Is it unnatural that I am having these doubts at almost the eleventh hour?
He’s looking forward to fatherhood. No doubts there. But he’s not the one carrying the mammoth, kicking load under his skin; not the one dreading the agony of child-birth.
But enough about me.
……..Following on from CHANGES…….
“My sister told me that she’s warned you about me,” Giovani said lightly, after we’d driven in silence for about five minutes.
He laughed softly. “It’s okay. She tells everyone that I’m a black-hearted, evil, seducer, who can’t be trusted with men’s wives, sisters or daughters.”
“Is she right?”
“Of course she is. I enjoy women, and I hope they enjoy me in return.”
There followed another minutes silence, while in my head I played back exactly what Vitalia had said.
“Be careful of my brother, he’s a devil with women. There are at least three children out there who could call him daddy. Oh, he admits responsibility, and he’s very generous when it comes to providing for his bastards and their mothers. But he won’t marrying any of them. We have a saying in Italy ‘Perché acquistare la mucca quando puoi avere il latte gratis?”
*(Why buy the cow when you can get the milk for free?)
“Hasn’t he heard of condoms?” I asked.
“Oh he’s heard of them, I’ve come across reams of the things in the glove compartment of his car when I’ve been looking for something else. But he’s like all Italian men, lazy when it comes to birth control. Some men are just like dogs who like to spray their seed around, just to check their virility. What better proof of virility than sticking a bambino in a woman’s belly.”
It was a fifteen minute drive along the coasts twisting and sometimes narrow roads. Marco talked of his future plans for the business and the new yacht in particular.
I wasn’t surprised that women found him hard to resist.
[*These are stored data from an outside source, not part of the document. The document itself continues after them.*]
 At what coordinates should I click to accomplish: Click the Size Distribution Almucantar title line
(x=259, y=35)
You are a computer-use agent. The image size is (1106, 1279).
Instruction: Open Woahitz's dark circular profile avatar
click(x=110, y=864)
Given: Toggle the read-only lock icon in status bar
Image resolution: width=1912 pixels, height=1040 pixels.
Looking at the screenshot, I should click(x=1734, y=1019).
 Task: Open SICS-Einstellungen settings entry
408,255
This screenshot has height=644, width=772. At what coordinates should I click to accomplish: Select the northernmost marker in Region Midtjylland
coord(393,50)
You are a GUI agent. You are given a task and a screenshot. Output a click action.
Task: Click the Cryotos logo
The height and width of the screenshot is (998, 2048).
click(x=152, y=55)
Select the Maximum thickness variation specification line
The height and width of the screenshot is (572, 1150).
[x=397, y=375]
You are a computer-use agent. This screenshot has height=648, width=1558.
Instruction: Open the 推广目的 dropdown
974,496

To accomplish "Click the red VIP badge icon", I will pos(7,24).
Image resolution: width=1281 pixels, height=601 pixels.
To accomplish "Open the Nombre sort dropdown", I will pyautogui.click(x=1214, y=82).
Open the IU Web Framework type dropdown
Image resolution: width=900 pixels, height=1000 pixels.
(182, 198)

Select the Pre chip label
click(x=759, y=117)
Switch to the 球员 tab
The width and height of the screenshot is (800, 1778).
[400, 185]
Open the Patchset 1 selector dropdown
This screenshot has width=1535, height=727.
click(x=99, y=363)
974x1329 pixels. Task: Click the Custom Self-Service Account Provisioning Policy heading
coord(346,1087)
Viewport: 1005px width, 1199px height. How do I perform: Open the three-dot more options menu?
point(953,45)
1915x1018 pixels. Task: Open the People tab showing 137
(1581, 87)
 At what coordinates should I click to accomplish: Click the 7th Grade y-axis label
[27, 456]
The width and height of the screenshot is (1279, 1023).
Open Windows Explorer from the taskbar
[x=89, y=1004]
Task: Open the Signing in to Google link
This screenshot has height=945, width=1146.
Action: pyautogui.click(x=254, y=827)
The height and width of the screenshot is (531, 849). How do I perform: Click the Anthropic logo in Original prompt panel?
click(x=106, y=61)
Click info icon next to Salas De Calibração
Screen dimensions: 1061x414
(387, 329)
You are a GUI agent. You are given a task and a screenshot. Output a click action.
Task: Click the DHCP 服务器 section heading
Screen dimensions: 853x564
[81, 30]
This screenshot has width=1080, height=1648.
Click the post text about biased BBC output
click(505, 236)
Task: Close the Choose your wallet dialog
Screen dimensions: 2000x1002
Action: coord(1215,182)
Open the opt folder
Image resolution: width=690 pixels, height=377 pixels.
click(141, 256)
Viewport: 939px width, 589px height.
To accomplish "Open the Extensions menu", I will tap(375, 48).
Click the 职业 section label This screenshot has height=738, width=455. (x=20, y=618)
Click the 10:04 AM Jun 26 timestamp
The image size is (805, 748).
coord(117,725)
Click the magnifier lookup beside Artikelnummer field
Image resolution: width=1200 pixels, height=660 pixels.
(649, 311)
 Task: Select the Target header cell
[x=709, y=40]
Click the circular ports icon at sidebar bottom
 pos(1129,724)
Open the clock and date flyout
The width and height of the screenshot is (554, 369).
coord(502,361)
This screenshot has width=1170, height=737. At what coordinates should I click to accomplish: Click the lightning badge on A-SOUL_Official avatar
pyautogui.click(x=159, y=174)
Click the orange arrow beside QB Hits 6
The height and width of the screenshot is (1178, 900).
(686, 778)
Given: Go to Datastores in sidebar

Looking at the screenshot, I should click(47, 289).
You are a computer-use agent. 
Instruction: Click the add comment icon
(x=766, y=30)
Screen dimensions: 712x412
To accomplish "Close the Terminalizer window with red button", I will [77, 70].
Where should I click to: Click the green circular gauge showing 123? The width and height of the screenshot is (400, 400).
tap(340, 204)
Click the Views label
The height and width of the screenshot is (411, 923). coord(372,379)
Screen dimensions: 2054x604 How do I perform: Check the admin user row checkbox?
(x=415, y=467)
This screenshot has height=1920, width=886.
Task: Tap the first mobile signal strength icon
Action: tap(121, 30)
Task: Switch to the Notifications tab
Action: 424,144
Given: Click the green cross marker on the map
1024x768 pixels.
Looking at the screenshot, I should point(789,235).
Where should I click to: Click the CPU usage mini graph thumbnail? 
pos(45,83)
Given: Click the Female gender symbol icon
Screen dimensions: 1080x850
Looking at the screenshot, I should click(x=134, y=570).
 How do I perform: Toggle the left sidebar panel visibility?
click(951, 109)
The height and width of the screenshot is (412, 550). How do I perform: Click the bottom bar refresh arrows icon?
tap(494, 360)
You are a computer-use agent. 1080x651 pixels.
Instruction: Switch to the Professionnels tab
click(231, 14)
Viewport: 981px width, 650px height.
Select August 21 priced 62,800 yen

He had an easy charm, an athletic physique, a dangerous glint in his deep brown eyes, a mildly cruel curl on his full lips and a warm smile that could melt a polar ice-cap.
We were stopped at the harbour gate by a plump uniformed guard with a big, black, down-turned moustache; hairy, muscular arms extruding from his short sleeved shirt, and a big gun at his hip. He checked our credentials and then pressed the button that activated the tall aluminium sliding gate.
I’ve always considered that super-yachts were toys for insanely, disgustingly wealthy people, who couldn’t think of anything else to spend their money on. Several of my clients have owned such toys, spending as little as a week or two on them each year. A waste, when you consider that the basic cost of ownership starts at around £5,000,000 and can go as high as £50,000,000 or even a £100,000,000 plus, if you happen to be born a prince in a country with oodles of oil trapped under the sand.
There were six super yachts anchored in the bay, their hulls gleaming, chrome and glass glistening in the early sunlight.
“That’s it over there,” he said, pointing at the biggest.
My jaw dropped, my eyes popping out of my head as I took in the shiny jewel. Vitalia’s description hadn’t prepared me for the size of the craft, its blue, glass-shiny hull reflecting the almost still water.
“I can see you’re impressed,” he laughed.
“And you own this?” I gasped.
“Well….me and the bank. The original owner was in financial difficulties and needed to raise cash to save himself from bankruptcy. We picked it up for a tenth of its true value.”
I understood when he told me the name. I’d read about the case and what had happened afterward.
“The crew know we are coming,” he continued, pulling wo small bahs from the boot of the car, “so they’ll be ready to cast off as soon as we are aboard.”
“Welcome on board, Sir, Madam,” said the blonde uniformed officer in clipped educated English, as we reached the gleaming gang-plank. Which wasn’t a plank at all. “Everything is ready,” He bowled slightly at the waist.
“Thank you, Thomas,” said Giovani. “We can get underway immediately.”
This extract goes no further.